EXERCISE PROMPT: Report each line from the listing that the string "value" appears in.

RECORDS SUPPLIED:

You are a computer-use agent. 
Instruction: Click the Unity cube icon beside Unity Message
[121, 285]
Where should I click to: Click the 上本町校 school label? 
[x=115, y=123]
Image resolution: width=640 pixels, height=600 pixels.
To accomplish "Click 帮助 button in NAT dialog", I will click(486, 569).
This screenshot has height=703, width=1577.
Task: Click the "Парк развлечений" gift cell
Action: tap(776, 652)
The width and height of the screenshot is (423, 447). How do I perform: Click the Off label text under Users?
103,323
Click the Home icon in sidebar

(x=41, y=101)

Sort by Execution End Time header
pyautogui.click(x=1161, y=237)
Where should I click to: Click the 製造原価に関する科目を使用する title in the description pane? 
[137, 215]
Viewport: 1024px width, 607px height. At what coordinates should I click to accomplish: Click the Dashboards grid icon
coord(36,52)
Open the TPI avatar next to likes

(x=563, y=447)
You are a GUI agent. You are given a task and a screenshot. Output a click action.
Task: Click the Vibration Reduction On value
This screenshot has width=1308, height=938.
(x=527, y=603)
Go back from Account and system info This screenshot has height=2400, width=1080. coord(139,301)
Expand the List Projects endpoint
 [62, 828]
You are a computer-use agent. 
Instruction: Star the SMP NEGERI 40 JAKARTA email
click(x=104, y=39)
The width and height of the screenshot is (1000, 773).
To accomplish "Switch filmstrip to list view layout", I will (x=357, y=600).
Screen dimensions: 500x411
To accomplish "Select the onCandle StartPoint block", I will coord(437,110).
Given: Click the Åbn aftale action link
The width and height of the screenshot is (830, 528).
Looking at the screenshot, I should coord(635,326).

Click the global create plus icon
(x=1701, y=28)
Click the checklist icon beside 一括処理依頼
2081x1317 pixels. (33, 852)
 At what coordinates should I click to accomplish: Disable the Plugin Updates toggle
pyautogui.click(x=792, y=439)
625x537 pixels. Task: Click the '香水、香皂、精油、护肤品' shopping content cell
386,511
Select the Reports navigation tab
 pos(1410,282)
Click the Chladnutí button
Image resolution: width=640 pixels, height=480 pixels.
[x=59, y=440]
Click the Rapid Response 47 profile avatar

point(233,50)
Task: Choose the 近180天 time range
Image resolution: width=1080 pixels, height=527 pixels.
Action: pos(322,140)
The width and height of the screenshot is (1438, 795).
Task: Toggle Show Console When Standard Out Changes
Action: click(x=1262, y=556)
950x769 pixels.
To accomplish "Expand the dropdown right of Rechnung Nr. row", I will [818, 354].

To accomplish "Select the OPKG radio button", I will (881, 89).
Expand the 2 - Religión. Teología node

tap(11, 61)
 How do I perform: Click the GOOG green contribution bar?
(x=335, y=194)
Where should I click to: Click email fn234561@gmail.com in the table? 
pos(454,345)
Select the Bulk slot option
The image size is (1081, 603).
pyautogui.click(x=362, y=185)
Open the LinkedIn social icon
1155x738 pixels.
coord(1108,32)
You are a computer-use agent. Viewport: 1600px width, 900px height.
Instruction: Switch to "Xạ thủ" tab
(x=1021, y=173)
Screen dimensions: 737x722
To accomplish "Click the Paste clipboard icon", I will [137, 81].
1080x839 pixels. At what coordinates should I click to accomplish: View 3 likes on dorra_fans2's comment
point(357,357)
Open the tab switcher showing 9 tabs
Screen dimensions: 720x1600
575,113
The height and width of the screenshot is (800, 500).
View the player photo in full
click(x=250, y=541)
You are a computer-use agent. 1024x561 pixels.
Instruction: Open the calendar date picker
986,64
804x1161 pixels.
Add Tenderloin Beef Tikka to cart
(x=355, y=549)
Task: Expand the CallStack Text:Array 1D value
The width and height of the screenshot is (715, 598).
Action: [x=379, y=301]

OUTPUT:
Task: Click the Vibration Reduction On value
Task: Expand the CallStack Text:Array 1D value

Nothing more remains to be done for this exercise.